Football hero George Cohen to be made a freeman of Hammersmith and Fulham

cohenbookTomorrow there will be a special Council meeting to make George Cohen a freeman of Hammersmith and Fulham.

His excellent autobiography makes for fascinating reading – not only about his life as a footballer but also his later life and the early days growing up in Fulham.

Cohen was born in Cassidy Road in Fulham then moving to a Walham Green council flat.

Times were hard – although quite as hard as he momentarily thought. He recalls:

“After the street market at North End Road had closed in the evening I would see old women collecting scraps of vegetables, cabbage leaves, that had fallen from the barrows and I imagined that they were eking out a very slender diet. ‘Oh these poor people,’ I thought, ‘poking around to find something to eat.’ But my brother Len explained that the vegetables were to feed the rabbits which were kept in the little backyards of flats, and were, because of their energetic breeding habits, a wonderful addition to the food supply.
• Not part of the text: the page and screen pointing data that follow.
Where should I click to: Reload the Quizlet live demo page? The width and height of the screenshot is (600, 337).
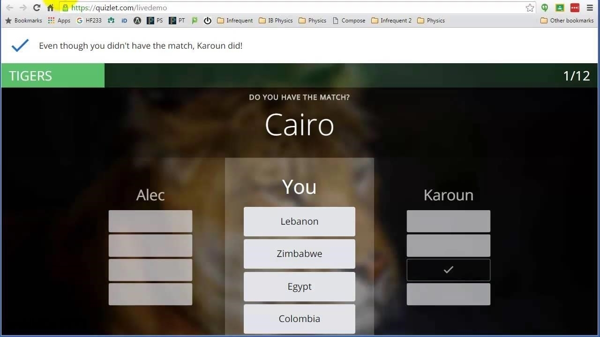(37, 7)
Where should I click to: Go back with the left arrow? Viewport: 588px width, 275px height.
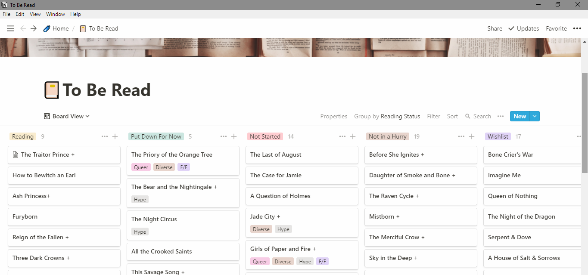click(x=23, y=28)
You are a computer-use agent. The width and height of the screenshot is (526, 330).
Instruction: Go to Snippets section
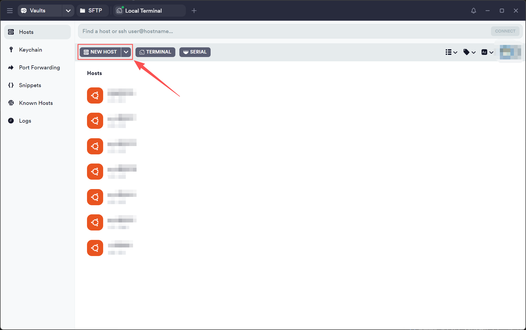[30, 85]
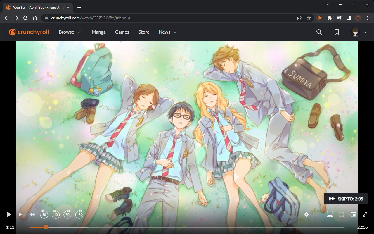Viewport: 374px width, 234px height.
Task: Play the paused episode video
Action: pos(9,214)
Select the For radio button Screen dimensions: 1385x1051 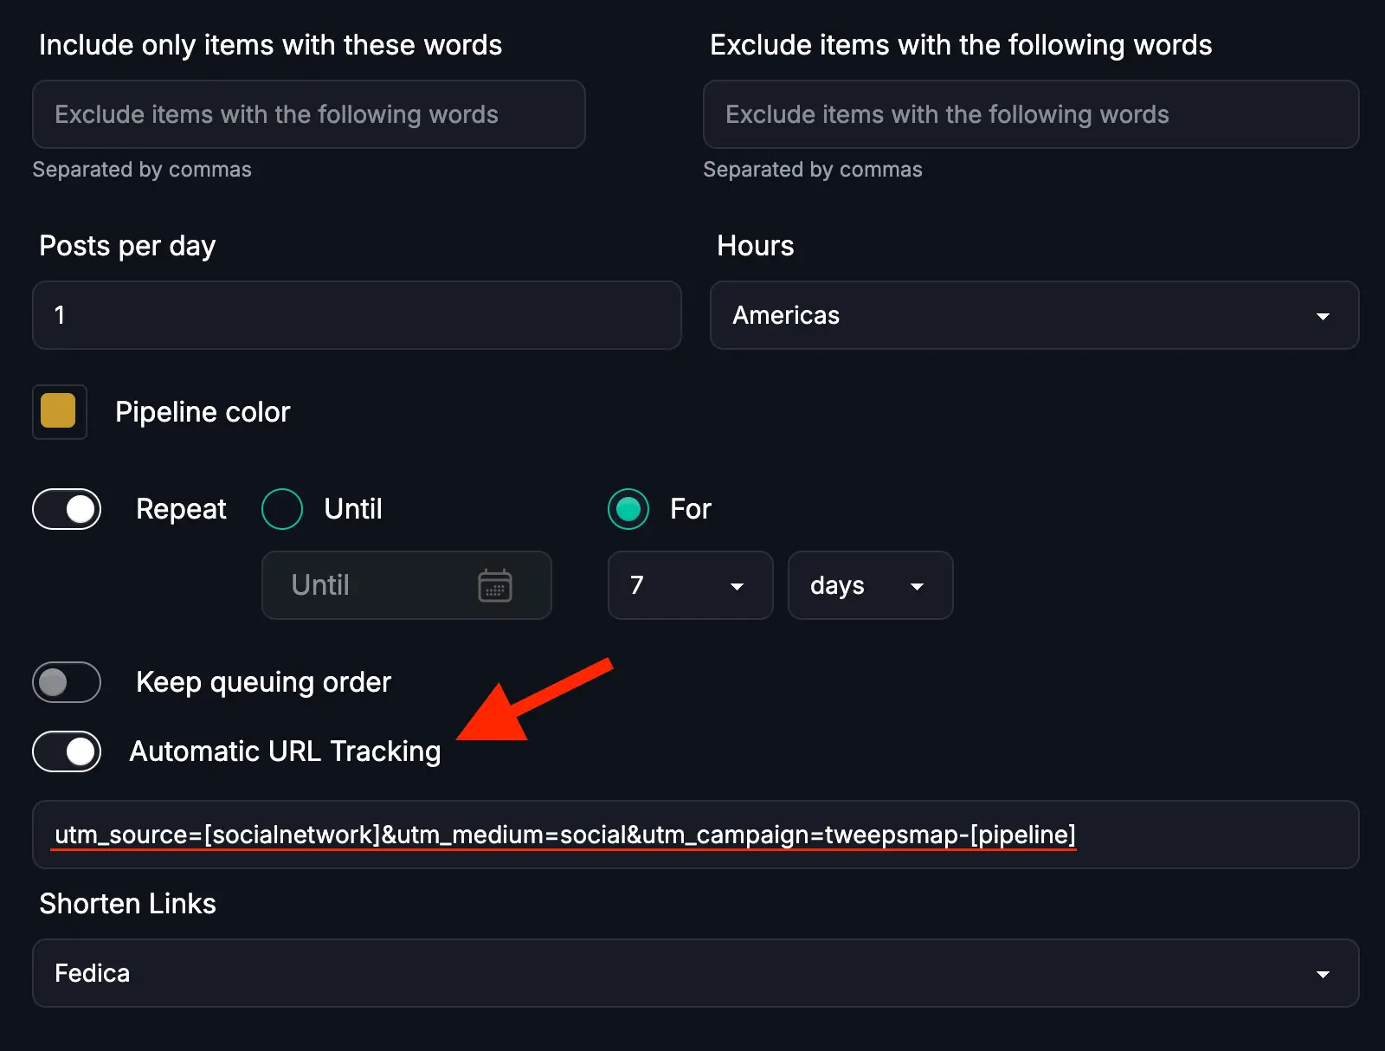[x=628, y=509]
You have to remember that in those days a chicken was a rare delicacy. I didn’t taste one until I was eleven years old.”

Jellied eels were his passion.

Cohen was public at Fulham Central School in Fulham Palace Road (later absorbed into Henry Compton). He says that the corporal punishment of the time “the slipper” did not do him any harm. Indeed he adds:

“This was especially so when the slipper was administered by Mel Roberts, a maths teacher and running coach. Roberts was, when I think of it, one of the key men in my development as a boy of good physical gifts who make just make it as a professional sportsman.”

He played for Fulham Football Club between 1956 and 1969 (his highest weekly wage after tax was £80). He was also in England’s victorious 1966 World Cup squad. After the match Nobby Stiles gave him a “big toothless” kiss. “What the bloody hell do you think you’re doing?” said Cohen. “It’s like being kissed by a liver”. 34 years later they were each awarded an MBE.

After being forced to retire from football due to injury at the age of only 29 he went on to work for the Cecil Gee clothes shop. (“What are you doing here?” one of his customers, Chelsea fan Sir Richard Attenborough asked.)

Another job was with a building firm Brickman Properties. “Fortunately my education at Fulham Central had been technical so I could make sense of the drawing and do some of my own,” he said. “I also had to learn about planning law, which meant that a lot of my time was spent reading the works of Sir Desmond Heap.”

He went on to set up his own business, with some success. Although later on there was a serious setback when a scheme to build retirement homes in Tunbridge Wells was blocked by Kent County Council despite “conforming to all their demands.” Despite this it did not go through: “We were devastated. We had put so much time and money and now the purchase of the school and grounds was a waste of money.” He had to sell his house: “My capital had been destroyed.”

Worse was to come. His mother was killed by a juggernaut on the junction of North End Road an Lillie Road in 1971 at the age of only 62. Then in 2000 his brother Peter was killed in a nightclub he owned in Northampton by a gang of thugs.

In the 1980s George Cohen overcame bowel cancer and went on to help  cancer and dementia charities.

Earlier this month his statue was unveiled at Craven Cottage.

So a fascinating life of triumph and tragedy. I am pleased it is being honoured.